**Exercise details**
Extract every line of the records that contains the string "Remove", matching case exactly.

--- BEGIN Data to process ---

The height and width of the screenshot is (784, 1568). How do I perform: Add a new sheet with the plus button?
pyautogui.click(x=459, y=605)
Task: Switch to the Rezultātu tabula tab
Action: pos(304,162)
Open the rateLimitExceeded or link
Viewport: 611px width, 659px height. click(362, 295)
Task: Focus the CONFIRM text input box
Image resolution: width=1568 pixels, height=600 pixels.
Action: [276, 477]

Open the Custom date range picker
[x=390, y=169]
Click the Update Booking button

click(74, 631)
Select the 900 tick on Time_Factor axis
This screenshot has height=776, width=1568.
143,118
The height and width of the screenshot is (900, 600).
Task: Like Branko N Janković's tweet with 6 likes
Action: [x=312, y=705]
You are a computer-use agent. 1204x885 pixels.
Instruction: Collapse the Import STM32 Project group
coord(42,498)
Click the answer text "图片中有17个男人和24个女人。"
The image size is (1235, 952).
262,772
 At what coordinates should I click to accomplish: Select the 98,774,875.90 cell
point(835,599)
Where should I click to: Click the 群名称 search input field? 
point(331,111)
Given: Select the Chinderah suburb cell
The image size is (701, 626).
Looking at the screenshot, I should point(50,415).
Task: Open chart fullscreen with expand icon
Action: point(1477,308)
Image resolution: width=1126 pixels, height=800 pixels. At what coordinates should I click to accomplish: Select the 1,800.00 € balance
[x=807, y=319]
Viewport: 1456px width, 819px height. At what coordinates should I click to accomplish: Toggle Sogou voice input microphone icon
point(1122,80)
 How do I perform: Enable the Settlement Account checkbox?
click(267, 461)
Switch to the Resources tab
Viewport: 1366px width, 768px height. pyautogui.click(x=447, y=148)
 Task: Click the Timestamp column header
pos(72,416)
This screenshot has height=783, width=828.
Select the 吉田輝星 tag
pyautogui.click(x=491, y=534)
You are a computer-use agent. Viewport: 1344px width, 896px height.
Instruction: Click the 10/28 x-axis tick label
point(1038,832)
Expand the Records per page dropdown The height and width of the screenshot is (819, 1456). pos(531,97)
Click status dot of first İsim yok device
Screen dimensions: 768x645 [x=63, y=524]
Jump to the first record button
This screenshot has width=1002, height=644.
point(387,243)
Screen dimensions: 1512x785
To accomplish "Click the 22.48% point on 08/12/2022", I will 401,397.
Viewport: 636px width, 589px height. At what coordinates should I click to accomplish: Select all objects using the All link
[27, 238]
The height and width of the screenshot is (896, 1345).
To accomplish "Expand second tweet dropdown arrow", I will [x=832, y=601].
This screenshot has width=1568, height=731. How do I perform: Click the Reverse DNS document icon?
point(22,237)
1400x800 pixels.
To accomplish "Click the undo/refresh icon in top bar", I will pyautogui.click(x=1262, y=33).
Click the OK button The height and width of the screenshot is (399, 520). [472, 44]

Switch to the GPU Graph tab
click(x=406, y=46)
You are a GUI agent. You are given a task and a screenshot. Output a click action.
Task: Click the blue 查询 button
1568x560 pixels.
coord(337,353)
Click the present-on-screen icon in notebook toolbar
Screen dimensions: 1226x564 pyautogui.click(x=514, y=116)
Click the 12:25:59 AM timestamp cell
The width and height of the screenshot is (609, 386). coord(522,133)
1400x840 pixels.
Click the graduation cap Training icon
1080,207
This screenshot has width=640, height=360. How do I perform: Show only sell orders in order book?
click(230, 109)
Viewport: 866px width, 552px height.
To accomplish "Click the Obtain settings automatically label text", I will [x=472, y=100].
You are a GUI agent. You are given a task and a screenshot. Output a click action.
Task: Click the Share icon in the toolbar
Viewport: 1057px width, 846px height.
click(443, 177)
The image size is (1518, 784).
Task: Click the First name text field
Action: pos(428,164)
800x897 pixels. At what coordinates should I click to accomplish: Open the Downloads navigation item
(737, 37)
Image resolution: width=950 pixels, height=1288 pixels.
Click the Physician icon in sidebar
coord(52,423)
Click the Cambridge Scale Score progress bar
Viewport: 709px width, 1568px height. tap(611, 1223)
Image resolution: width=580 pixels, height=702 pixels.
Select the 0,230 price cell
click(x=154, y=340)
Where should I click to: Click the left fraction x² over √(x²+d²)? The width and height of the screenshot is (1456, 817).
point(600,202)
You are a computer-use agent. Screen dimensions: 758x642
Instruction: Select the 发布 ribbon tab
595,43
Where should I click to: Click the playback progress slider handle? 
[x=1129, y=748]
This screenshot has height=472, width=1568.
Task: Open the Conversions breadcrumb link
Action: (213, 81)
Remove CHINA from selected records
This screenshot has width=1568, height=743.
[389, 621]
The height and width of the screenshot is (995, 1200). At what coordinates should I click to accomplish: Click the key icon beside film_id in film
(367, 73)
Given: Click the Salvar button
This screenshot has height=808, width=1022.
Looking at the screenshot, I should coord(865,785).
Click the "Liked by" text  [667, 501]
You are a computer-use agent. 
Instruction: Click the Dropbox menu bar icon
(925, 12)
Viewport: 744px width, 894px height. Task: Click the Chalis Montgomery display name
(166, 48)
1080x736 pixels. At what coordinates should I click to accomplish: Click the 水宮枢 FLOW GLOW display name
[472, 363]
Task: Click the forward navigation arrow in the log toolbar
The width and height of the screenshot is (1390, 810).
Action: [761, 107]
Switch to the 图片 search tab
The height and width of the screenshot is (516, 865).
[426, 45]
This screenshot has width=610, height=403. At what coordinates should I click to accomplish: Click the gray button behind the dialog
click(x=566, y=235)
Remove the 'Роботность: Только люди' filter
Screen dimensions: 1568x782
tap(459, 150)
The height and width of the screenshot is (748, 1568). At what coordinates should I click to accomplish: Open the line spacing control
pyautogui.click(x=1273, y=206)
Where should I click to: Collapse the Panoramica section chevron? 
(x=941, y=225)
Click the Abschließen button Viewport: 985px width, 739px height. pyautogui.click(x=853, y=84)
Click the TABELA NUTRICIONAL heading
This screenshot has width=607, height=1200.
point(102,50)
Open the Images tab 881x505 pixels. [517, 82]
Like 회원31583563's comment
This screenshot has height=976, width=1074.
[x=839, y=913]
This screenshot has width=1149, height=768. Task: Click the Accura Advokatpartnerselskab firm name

--- END Data to process ---

**Task answer**
Remove CHINA from selected records
Remove the 'Роботность: Только люди' filter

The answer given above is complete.